I am trying training a custom NER model for multiple entities. Here is the sample training data:
count all <START:item_type> operating tables <END> on the <START:location_id> third <END> <START:location_type> floor <END>
count all <START:item_type> items <END> on the <START:location_id> third <END> <START:location_type> floor <END>
how many <START:item_type> beds <END> are in <START:location_type> room <END> <START:location_id> 2 <END>
The NameFinderME.train(.)
method takes a string parameter type
. What is the use of this parameter? And, how can I train a model for multiple entities (e.g. item_type
, location_type
, location_id
in my case)
public static void main(String[] args) {
String trainingDataFile = "/home/OpenNLPTest/lib/training_data.txt";
String outputModelFile = "/tmp/model.bin";
String sentence = "how many beds are in the hospital";
train(trainingDataFile, outputModelFile, "location_type");
predict(sentence, outputModelFile);
}
private static void train(String trainingDataFile, String outputModelFile, String tagToFind) {
File inFile = new File(trainingDataFile);
NameSampleDataStream nss = null;
try {
nss = new NameSampleDataStream(new PlainTextByLineStream(new java.io.FileReader(inFile)));
} catch (Exception e) {}
TokenNameFinderModel model = null;
int iterations = 100;
int cutoff = 5;
try {
// Does the 'type' parameter mean the entity type that I am trying to train the model for?
// What if I need to train for multiple entities?

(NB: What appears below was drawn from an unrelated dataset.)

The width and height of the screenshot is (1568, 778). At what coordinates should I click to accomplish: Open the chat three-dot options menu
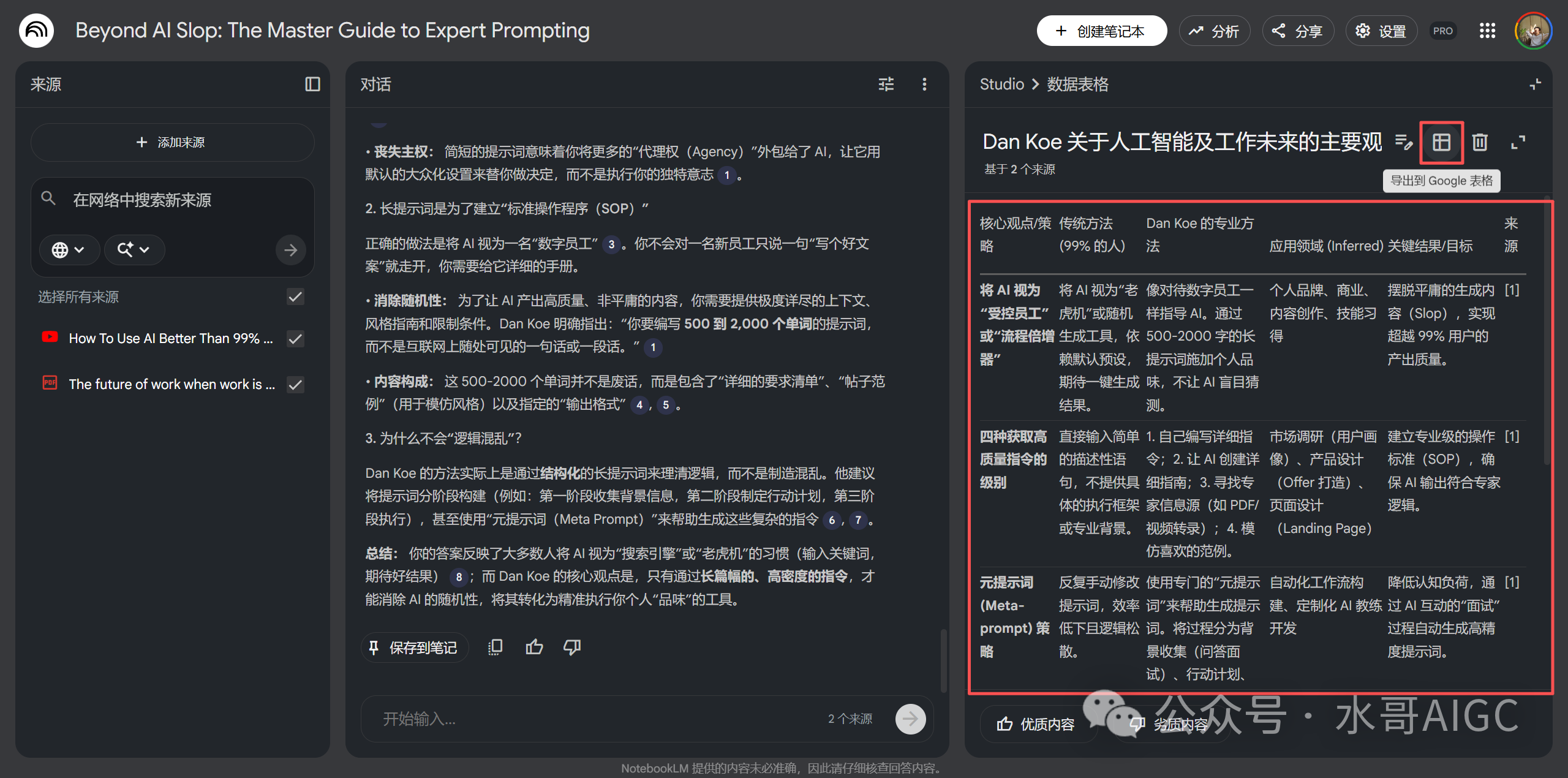[924, 85]
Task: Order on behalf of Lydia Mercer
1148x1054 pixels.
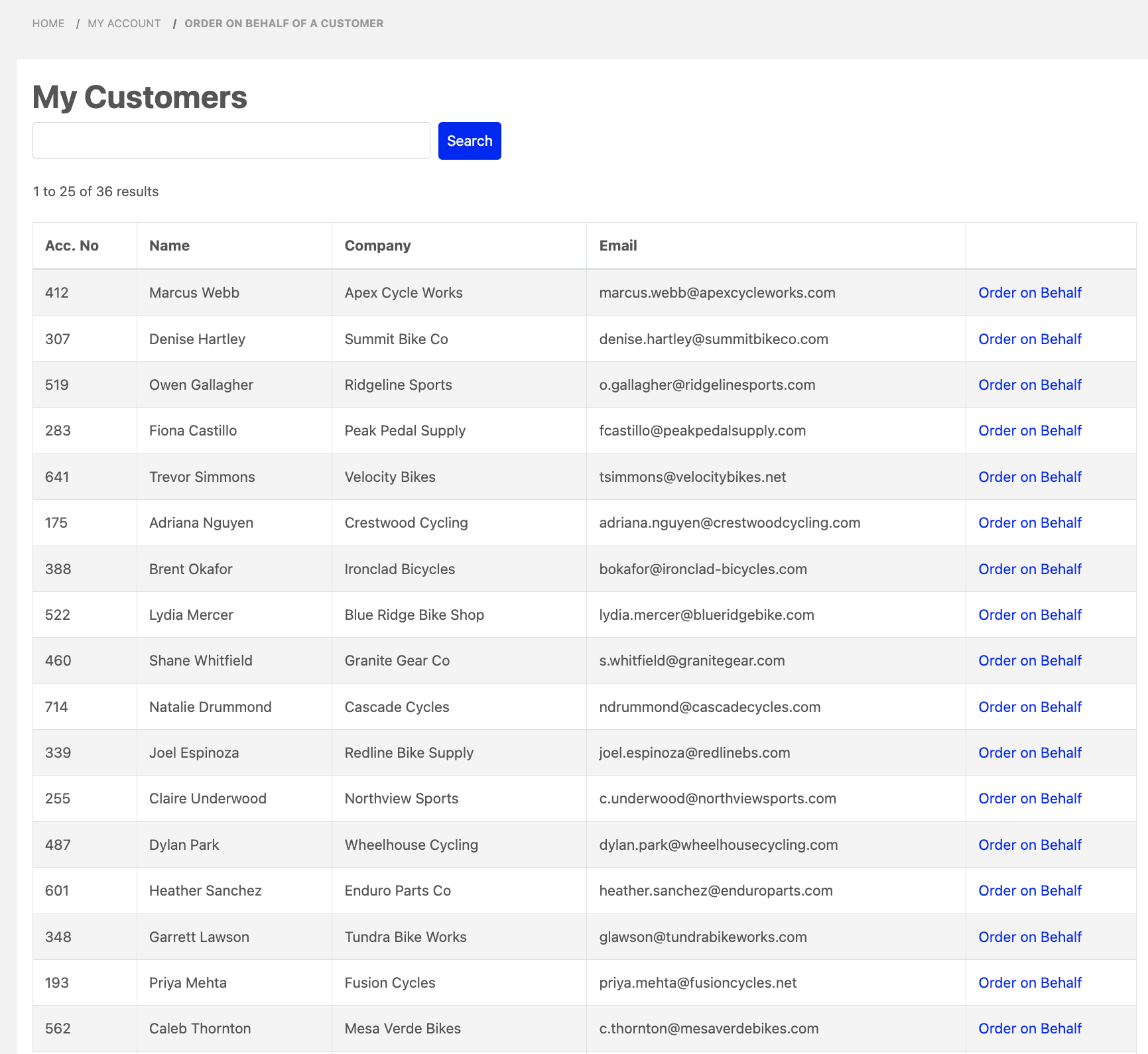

model = NameFinderME.train("en", tagToFind, nss, (AdaptiveFeatureGenerator) null, Collections.<String,Object>emptyMap(), iterations, cutoff);
} catch(Exception e) {}
try {
File outFile = new File(outputModelFile);
FileOutputStream outFileStream = new FileOutputStream(outFile);
model.serialize(outFileStream);
}
catch (Exception ex) {}
}
private static void predict(String sentence, String modelFile) throws Exception {
FileInputStream modelInToken = new FileInputStream("/tmp/en-token.bin");
TokenizerModel modelToken = new TokenizerModel(modelInToken);
Tokenizer tokenizer = new TokenizerME(modelToken);
String tokens[] = tokenizer.tokenize(sentence);
FileInputStream modelIn = new FileInputStream(modelFile);
TokenNameFinderModel model = new TokenNameFinderModel(modelIn);
NameFinderME nameFinder = new NameFinderME(model);
Span nameSpans[] = nameFinder.find(tokens);
double[] spanProbs = nameFinder.probs(nameSpans);
for( int i = 0; i<nameSpans.length; i++) {
System.out.println(nameSpans[i]);
}
}
The type
argument to NameFinderME.train
is used as the default type for training data that does not include a type parameter. This is only relevant if you have a sample that looks like this:
<START> operating tables <END>
Instead of like this:
<START:item_type> operating tables <END>
To train multiple types of entities, the developer documentation says
A training file can contain multiple types. If the training file contains multiple types the created model will also be able to detect these multiple types. For now its recommended to only train single type models, since multi type support is still experimental.
So you could try training on the sample from your question, which includes multiple types, and see how well it works. In this mailing list message, someone asks for the status of training for multiple types and gets this answer:
The code path itself is stable, the reason we put it there is that it didn't have a good performance on the English data.
Anyway, there performance might highly depend on your data set and the language.
If you don't get good performance with a model that handles multiple types, the alternative would be to create multiple copies of your training data where each copy is modified to include only one type. You would then train a separate model on each set of training data. At that point you should have a (for example) item_type model, a location_type model, and a location_id model. You could then run your input through each model to detect the different types.